__What to do__: Copy every line in the listing that contains "computer".

━━━━━━━━

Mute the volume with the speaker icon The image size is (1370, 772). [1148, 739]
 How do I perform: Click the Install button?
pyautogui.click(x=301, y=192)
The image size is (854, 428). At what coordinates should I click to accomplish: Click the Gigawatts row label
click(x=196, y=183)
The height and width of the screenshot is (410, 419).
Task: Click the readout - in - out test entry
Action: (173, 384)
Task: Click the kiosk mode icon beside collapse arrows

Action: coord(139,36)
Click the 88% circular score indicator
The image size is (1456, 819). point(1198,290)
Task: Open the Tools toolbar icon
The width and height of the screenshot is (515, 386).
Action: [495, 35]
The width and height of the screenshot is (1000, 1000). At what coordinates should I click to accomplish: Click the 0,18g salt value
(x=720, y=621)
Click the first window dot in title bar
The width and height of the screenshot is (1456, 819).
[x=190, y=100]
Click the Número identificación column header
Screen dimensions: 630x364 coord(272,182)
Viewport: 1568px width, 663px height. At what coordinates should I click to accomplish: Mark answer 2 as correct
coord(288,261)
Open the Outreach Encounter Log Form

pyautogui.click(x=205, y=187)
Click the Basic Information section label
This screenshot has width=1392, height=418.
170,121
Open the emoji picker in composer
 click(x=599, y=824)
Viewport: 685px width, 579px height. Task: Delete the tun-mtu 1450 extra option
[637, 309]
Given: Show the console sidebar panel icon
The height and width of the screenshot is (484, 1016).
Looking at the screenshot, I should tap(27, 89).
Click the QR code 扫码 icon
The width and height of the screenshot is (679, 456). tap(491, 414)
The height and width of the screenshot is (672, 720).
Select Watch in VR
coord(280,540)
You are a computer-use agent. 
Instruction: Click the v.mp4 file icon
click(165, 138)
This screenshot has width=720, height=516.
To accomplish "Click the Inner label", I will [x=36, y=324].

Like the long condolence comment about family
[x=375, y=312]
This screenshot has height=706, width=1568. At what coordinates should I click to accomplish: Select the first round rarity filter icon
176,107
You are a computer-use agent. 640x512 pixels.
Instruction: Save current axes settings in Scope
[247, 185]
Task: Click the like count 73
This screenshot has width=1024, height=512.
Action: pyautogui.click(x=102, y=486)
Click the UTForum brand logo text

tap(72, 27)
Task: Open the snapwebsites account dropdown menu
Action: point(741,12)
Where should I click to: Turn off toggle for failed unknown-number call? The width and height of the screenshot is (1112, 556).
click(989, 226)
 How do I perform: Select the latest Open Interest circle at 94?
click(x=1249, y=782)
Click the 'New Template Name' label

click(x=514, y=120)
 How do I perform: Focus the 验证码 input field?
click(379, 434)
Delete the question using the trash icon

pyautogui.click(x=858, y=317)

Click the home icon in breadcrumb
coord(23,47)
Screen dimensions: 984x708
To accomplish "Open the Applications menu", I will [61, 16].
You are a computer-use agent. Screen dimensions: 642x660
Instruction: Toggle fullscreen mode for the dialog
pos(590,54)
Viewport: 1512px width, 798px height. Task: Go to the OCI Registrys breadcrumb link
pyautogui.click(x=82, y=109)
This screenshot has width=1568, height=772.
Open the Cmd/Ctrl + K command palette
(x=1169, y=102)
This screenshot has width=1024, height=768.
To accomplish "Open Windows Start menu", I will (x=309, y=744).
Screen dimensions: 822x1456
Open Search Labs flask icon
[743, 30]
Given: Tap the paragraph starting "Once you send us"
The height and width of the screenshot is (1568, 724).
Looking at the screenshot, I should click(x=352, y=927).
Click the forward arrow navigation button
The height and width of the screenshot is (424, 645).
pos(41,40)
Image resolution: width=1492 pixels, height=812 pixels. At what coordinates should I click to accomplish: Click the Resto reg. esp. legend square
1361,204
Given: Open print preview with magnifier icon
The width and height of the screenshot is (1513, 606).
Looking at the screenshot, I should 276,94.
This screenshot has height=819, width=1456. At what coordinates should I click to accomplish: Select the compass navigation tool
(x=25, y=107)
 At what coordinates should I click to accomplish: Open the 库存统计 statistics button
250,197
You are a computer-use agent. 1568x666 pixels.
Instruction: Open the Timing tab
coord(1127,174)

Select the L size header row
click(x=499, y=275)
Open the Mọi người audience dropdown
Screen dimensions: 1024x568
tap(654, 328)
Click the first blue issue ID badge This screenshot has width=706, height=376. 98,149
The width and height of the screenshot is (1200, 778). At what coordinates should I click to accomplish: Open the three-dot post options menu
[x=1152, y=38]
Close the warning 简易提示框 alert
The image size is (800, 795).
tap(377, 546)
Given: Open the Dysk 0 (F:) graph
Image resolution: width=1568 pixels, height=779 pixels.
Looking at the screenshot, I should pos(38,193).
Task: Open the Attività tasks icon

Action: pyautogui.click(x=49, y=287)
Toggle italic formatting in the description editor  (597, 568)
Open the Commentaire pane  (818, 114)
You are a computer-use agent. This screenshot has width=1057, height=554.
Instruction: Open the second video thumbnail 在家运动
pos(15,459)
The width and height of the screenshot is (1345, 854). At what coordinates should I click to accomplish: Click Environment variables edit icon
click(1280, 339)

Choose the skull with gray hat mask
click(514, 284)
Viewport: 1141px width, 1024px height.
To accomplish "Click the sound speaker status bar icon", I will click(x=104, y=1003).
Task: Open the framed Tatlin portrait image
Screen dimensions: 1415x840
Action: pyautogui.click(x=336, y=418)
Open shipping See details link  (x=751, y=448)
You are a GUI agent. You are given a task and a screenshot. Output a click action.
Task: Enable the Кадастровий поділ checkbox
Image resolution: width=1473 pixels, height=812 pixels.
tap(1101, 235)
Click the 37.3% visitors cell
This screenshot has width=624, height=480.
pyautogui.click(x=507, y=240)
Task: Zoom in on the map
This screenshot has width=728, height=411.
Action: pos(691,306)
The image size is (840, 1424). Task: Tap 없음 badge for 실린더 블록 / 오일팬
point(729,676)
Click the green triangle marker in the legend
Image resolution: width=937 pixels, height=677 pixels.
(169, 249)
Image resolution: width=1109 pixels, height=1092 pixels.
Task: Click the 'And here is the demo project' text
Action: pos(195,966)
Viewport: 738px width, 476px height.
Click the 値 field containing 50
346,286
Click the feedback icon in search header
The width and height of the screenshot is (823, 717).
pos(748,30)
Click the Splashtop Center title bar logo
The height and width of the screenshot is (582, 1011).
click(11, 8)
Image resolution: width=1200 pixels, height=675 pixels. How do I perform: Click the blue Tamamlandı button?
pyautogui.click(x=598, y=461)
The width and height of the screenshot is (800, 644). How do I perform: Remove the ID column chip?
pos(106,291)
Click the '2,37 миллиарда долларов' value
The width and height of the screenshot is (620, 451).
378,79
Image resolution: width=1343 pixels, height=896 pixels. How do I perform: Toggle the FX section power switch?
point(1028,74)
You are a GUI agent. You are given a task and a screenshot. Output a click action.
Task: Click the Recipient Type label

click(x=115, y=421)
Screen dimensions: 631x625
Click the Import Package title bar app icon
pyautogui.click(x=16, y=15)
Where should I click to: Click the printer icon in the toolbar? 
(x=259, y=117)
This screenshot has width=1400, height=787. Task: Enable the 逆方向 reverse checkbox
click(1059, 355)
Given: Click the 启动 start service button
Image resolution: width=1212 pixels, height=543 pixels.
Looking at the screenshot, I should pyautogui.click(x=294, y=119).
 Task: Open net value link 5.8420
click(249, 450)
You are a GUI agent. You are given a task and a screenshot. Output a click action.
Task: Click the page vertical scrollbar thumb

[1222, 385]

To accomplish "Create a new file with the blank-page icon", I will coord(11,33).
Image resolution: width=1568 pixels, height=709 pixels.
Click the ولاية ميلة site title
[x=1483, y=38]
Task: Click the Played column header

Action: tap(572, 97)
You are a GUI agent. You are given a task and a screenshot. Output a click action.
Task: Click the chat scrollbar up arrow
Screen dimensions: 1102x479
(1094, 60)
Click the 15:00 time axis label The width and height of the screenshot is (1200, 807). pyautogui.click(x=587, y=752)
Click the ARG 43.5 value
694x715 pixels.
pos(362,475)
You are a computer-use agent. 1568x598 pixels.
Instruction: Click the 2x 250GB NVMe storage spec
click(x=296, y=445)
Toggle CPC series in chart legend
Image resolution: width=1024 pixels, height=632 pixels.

━━━━━━━━

__Task answer__:
You are a computer-use agent. 
You are a computer-use agent. 640x512 pixels.
You are a computer-use agent. Screen dimensions: 642x660
You are a computer-use agent. 1568x666 pixels.
You are a computer-use agent. This screenshot has width=1057, height=554.
You are a computer-use agent. 1568x598 pixels.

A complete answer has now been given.